ENDING ENDLESS 雑記帖

文芸・音楽系文筆業=円堂都司昭のブログ

山村正夫『推理文壇戦後史』――回想録2

 幼稚園から小学校低学年にかけては、物語を読むより、図鑑や事典を読む方が好きだった。項目ごとの説明というのではなく、出来事のひと連なりを書いたものとしては、やがて『ファーブル昆虫記』に親しむようになった。

 だが、小学3年生くらいから江戸川乱歩をきっかけにミステリ、SFをぽつりぽつりとめくるようになる。小学校高学年の頃には、『のらくろ』、『鉄腕アトム』、『ゴルゴ13』など古い作品の復刊が盛んだったマンガも読むようになった。

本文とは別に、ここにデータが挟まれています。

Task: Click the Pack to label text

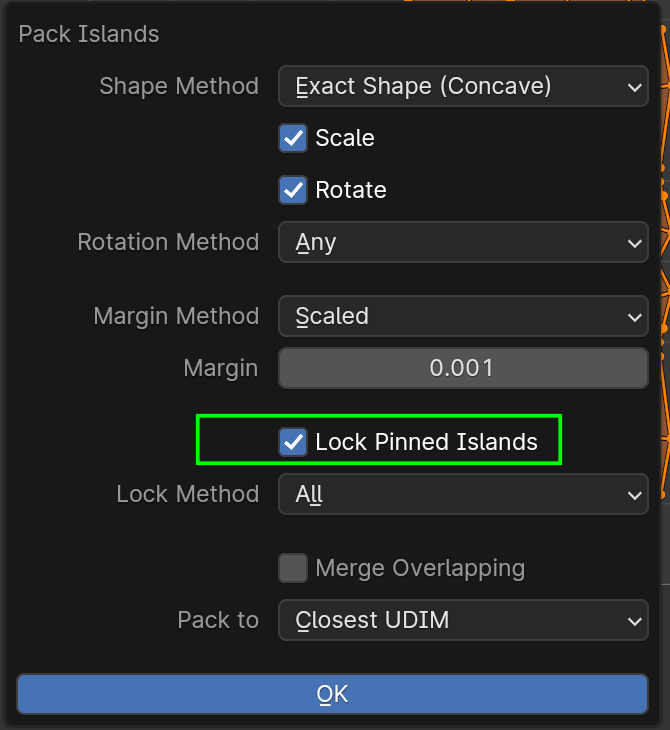Action: [218, 621]
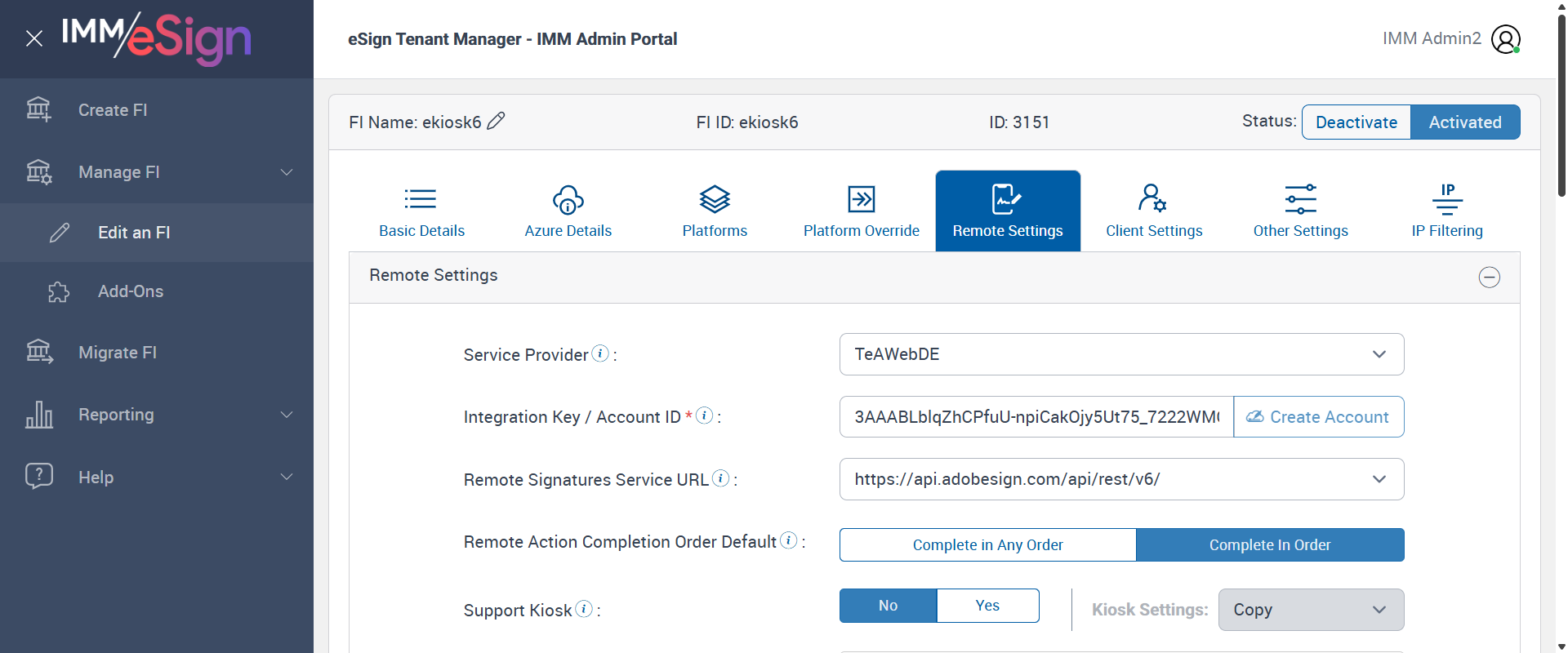
Task: Switch FI status to Deactivate
Action: 1356,122
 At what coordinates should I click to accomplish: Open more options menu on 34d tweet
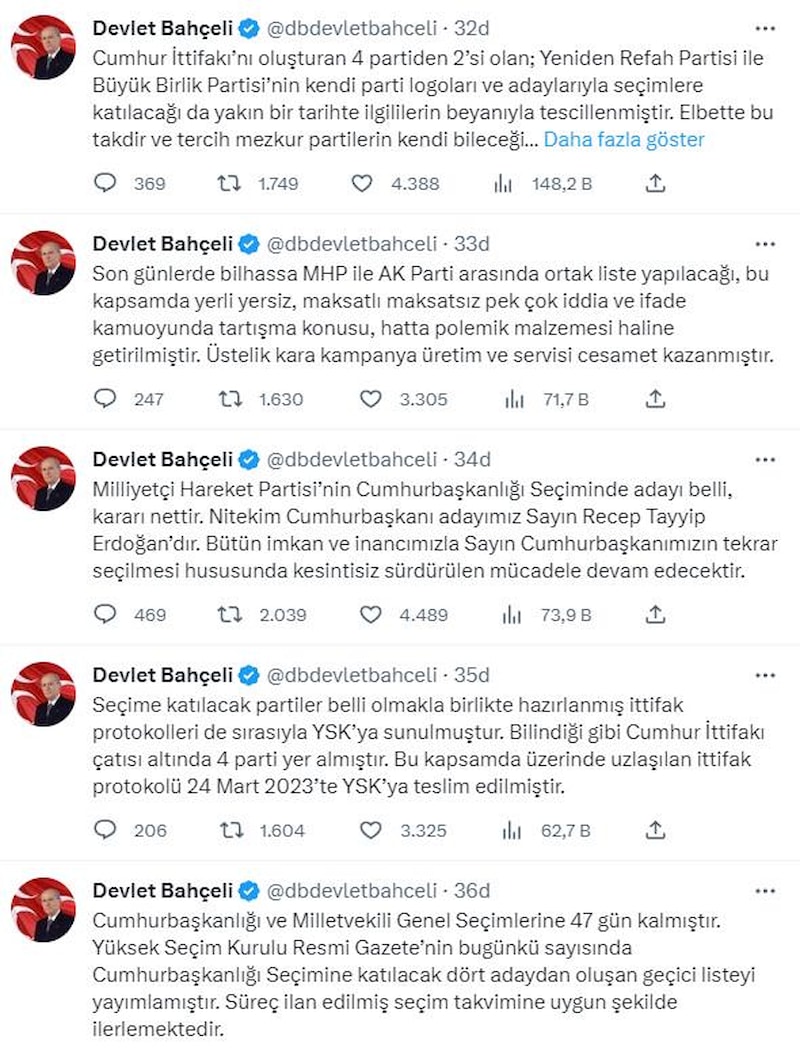pyautogui.click(x=765, y=459)
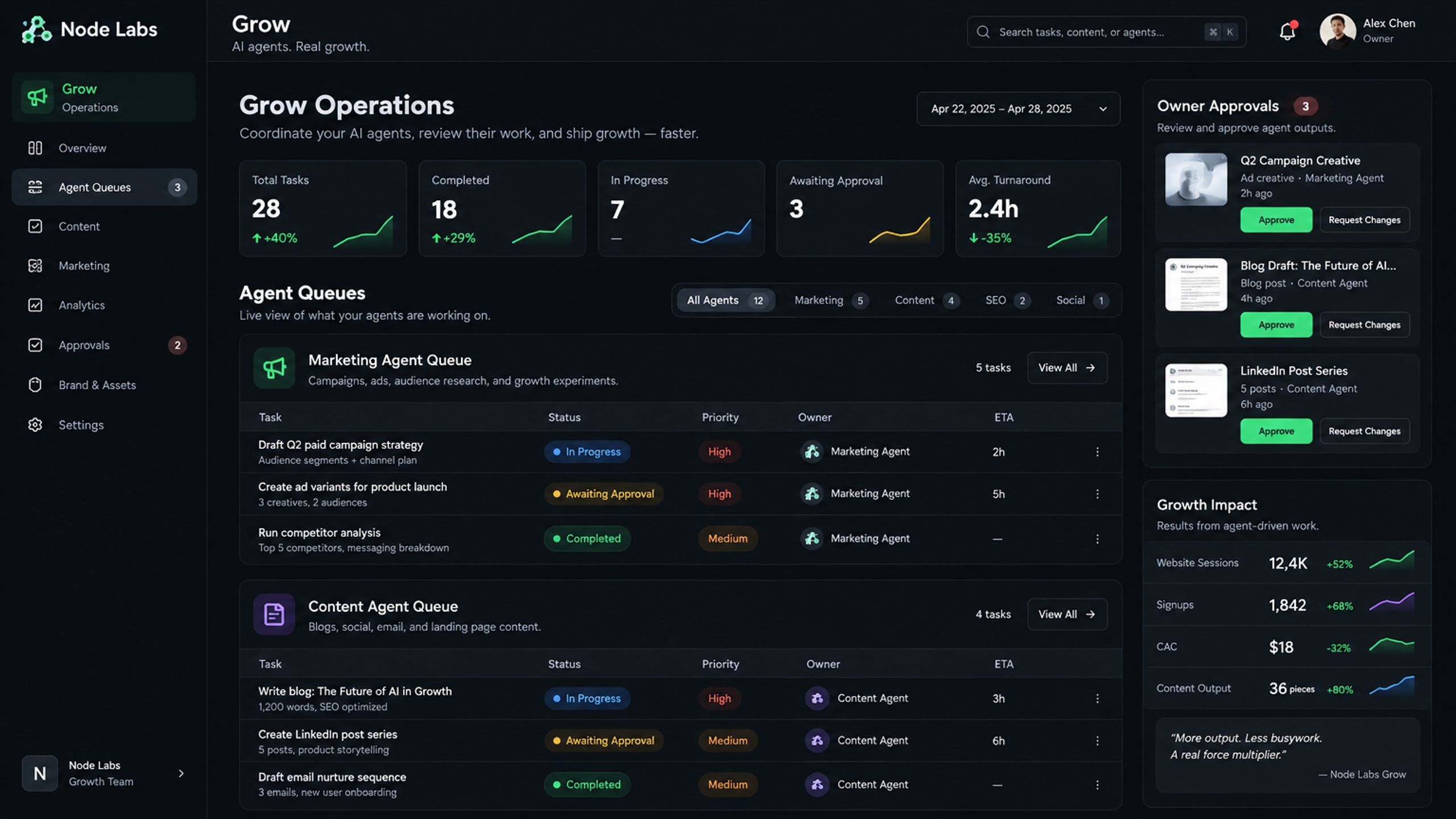This screenshot has height=819, width=1456.
Task: Focus the search tasks input field
Action: [1106, 32]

 小さい頃に図鑑、事典を好きだったためか、自分が新しいジャンルに踏み入ろうとする時は、入門書、ガイドブック、その分野の事典に類する本をよく手にとるようになった。ミステリに関しては江戸川乱歩の評論や横溝正史のエッセイ、SFに関しては福島正実回顧録、マンガに関しては手塚治虫石森章太郎による入門書などが、よき水先案内となった。

 ミステリ関連で読んだもののなかでは、山村正夫『推理文壇戦後史 ミステリーブームの軌跡をたどる』が、思い出深い。同書は、同人誌、個人誌、マニアの会報といった非商業媒体をめぐる記述が、わりと多かった。また、SFのガイドなどを読んでも、同人誌やファンダムの催しなどの記述がよく出てくる。マンガ関連の読書では、石森章太郎らの同人誌『墨汁一滴』などの話題に触れた。

 これら同人誌の例に刺激され、小学校高学年の頃には、一人で書きものを紐で綴じて、私的な雑誌ごっこをしていた。その延長線上で中学一年の時、同級生たちに原稿を依頼し、肉筆の回覧誌を作ったのだ。